PROMPT.
Find each line of the material below in which the word "Expand" occurs, and return it.

EXCERPTED DATA.
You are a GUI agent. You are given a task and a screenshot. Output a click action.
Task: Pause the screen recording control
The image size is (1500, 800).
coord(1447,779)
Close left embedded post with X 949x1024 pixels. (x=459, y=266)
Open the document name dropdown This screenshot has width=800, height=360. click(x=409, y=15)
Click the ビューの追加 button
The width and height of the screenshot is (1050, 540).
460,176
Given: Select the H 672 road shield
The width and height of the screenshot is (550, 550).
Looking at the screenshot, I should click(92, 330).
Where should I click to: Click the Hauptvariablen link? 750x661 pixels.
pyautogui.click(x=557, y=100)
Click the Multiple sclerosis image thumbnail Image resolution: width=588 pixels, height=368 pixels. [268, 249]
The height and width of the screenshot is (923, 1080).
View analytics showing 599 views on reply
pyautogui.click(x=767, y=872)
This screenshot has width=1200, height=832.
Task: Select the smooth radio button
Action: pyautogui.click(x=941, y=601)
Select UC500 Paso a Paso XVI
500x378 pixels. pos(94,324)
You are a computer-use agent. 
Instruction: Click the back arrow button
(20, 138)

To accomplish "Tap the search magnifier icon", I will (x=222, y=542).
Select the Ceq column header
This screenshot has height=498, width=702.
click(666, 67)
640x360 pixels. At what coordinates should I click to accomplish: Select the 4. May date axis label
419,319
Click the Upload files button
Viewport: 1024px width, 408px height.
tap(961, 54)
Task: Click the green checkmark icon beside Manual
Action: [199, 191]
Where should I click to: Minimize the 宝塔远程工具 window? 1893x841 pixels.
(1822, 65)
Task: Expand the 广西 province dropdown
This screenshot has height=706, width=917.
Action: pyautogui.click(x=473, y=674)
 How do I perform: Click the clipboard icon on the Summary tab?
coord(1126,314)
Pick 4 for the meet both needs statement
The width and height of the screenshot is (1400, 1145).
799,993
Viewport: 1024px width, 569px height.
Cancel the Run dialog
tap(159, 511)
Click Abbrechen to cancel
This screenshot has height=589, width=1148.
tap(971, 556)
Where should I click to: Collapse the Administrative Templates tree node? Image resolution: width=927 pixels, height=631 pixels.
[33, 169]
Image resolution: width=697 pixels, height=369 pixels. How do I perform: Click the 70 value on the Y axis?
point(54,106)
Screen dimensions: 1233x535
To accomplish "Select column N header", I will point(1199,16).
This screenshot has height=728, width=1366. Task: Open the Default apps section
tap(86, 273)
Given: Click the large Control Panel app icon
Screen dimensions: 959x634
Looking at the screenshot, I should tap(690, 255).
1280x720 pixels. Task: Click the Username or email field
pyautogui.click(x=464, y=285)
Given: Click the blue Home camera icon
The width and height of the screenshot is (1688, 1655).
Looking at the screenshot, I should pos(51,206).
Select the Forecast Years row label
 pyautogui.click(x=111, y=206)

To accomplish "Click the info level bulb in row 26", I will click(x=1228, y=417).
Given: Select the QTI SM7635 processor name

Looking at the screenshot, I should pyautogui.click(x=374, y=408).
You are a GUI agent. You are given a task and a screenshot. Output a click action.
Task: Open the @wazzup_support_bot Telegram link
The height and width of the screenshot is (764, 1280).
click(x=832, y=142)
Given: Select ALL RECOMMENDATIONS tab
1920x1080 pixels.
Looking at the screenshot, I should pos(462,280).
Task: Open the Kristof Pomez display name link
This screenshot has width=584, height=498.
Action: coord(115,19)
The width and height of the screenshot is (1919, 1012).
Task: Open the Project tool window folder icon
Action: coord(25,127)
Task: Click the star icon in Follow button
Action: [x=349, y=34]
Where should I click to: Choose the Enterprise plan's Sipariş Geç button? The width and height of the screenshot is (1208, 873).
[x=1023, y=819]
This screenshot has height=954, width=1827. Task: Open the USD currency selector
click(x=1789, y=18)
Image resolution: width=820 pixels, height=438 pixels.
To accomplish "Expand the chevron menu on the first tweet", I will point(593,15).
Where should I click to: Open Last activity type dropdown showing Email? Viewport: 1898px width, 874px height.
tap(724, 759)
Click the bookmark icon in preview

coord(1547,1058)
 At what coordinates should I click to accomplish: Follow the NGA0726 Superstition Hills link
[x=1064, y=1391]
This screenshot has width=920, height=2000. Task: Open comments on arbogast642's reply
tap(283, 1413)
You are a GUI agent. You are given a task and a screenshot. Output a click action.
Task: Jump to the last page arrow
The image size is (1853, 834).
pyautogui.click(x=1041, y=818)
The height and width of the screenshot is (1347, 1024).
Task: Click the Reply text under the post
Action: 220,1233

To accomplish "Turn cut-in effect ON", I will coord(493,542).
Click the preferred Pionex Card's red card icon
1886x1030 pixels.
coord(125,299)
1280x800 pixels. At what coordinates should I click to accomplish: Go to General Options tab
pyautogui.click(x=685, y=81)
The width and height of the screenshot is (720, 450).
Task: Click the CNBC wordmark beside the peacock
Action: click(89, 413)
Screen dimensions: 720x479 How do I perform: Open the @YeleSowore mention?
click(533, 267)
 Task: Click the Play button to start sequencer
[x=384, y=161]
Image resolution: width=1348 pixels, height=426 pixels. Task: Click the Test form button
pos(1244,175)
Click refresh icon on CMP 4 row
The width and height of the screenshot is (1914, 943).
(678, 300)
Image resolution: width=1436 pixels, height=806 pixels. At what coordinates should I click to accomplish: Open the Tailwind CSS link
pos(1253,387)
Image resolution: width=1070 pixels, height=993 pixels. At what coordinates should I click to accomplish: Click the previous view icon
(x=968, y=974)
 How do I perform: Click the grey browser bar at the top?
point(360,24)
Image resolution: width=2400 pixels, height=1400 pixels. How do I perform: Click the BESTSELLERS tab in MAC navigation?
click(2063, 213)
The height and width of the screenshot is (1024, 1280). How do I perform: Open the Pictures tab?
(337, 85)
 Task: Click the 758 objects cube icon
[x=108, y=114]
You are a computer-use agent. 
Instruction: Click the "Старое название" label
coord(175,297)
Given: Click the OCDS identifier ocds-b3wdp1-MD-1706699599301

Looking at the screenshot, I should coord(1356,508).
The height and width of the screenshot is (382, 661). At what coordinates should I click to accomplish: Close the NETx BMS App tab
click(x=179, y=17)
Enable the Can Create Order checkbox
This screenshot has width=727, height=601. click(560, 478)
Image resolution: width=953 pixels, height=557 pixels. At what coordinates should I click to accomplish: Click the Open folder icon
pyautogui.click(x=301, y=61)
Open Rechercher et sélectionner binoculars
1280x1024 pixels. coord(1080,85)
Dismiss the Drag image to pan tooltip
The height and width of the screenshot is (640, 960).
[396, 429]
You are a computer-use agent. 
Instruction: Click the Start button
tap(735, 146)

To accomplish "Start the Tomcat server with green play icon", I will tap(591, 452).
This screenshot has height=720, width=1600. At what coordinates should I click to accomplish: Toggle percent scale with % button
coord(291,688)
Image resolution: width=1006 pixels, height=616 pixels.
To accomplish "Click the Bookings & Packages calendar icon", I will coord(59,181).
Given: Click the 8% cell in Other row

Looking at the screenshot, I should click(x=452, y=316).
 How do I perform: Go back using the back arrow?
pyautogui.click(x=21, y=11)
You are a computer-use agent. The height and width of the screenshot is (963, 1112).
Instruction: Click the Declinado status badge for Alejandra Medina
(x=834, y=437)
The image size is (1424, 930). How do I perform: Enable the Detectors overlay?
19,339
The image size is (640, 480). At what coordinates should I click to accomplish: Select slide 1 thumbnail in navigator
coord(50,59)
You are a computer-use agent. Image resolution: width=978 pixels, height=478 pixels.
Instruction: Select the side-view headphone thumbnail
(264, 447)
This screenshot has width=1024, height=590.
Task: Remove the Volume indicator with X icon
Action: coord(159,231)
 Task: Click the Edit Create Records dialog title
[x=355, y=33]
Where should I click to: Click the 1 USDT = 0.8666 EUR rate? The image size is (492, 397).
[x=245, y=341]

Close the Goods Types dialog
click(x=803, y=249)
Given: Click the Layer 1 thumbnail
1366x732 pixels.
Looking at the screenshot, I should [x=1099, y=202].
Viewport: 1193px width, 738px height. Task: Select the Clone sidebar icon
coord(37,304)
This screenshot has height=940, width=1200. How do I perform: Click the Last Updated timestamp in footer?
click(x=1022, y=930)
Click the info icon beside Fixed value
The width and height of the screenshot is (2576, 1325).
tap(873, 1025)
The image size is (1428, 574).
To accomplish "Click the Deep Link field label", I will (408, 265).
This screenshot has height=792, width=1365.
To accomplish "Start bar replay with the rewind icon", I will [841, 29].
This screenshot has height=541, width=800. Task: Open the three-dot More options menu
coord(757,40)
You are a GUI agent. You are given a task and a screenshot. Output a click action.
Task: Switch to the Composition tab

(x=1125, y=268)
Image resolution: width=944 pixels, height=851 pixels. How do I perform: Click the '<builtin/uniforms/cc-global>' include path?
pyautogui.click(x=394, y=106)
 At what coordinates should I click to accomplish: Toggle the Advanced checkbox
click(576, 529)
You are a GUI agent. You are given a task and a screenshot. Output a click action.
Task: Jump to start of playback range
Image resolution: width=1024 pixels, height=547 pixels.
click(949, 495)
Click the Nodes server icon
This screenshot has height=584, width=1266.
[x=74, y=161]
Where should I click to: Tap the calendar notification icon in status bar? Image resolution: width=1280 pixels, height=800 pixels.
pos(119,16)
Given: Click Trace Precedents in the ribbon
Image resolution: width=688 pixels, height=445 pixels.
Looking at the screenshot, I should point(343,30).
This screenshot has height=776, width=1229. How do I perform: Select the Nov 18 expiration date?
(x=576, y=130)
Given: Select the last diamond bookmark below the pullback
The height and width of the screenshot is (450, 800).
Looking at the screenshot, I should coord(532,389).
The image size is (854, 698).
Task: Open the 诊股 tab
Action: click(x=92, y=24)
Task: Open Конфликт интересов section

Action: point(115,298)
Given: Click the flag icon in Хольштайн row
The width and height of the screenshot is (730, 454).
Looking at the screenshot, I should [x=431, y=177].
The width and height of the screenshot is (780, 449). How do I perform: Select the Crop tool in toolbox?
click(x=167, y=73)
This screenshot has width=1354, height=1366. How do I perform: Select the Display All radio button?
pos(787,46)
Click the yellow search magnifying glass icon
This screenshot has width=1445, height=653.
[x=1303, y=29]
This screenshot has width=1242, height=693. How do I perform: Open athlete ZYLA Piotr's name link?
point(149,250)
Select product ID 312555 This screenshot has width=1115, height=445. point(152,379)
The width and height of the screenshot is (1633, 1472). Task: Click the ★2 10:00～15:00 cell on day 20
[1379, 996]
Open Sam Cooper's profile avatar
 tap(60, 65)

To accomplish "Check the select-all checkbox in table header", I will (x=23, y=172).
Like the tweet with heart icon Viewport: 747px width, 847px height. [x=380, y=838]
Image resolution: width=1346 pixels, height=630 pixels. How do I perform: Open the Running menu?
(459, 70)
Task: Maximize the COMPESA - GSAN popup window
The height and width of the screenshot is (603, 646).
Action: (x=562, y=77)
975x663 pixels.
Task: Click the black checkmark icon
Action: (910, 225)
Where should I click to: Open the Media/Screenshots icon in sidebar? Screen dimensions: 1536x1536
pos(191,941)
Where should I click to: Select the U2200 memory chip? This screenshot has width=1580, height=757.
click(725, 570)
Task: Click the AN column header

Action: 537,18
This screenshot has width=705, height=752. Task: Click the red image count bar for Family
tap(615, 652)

RESPONSE TO THIS EXERCISE.
Task: Expand the 广西 province dropdown
To accomplish "Expand the chevron menu on the first tweet", I will point(593,15).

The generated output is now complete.